A question was asked concerning how Bryony is able to ski uphill without slipping backwards. This problem is solved with the use of skins on the bottom of the skis. This is a simple strap that can be attached to the underside of the ski, which acts like a sawtooth blade, providing little friction on the front stroke, but digging in on the back, gripping the snow and preventing the team sliding in the wrong direction!
For the six days of the expedition so far, little could be said to have gone wrong. Wednesday brought the first hiccup in proceedings when Ronnie displayed the crossed poles to tell the team to stop. The bindings used to attach boot to ski had snapped. Fortunately, this is a regular occurrence with the type of binding, so the team have many spares. Fixing the binding took a matter of minutes allowing to the team to move out without much delay.
More issues with the Bob and Ronnie (the two Americans of the expedition), stumbling into Bryony’s tent in the morning and falling into the foot well. Claiming to be disorientated it was decided that the two had carbon monoxide poisoning due to a faulty stove and a the tent facing into the wind while they were cooking! Fortunately the Americans fully recovered by midday, and the faulty stove is no longer in use.
Importantly, the team has figured out how to make the hot breakfast (a treat once every three days) edible! By mixing copious amounts of butter and cheese with the pemmican (result of the bacon cooking) in a wrap. Sounds delightful, but I’ll stick to my bacon sarnie!

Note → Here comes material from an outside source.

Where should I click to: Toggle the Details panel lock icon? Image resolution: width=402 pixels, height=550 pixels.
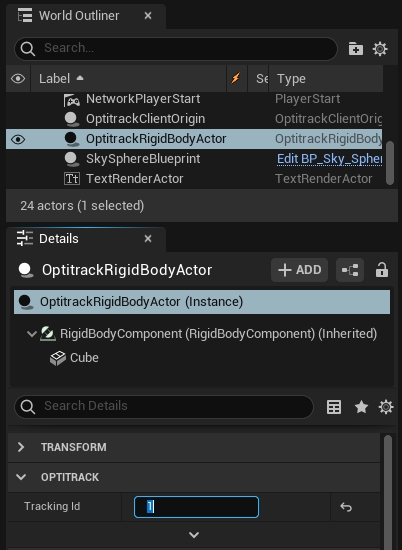(382, 270)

With not a breath of wind, and a lower incline than the previous day, Bryony and the team managed a massive 19km yesterday! Speaking to Bryony yesterday, jacket unzipped, tent entrance open, looking into the evening sun, she tells me about spotting the Pirrit Hills, the next (and one of the last) visual way points, approximately 80km away. The team is currently headed slightly West of a direct path to the pole in order to pick up the first resupply, after which it’s straight South to the British Record!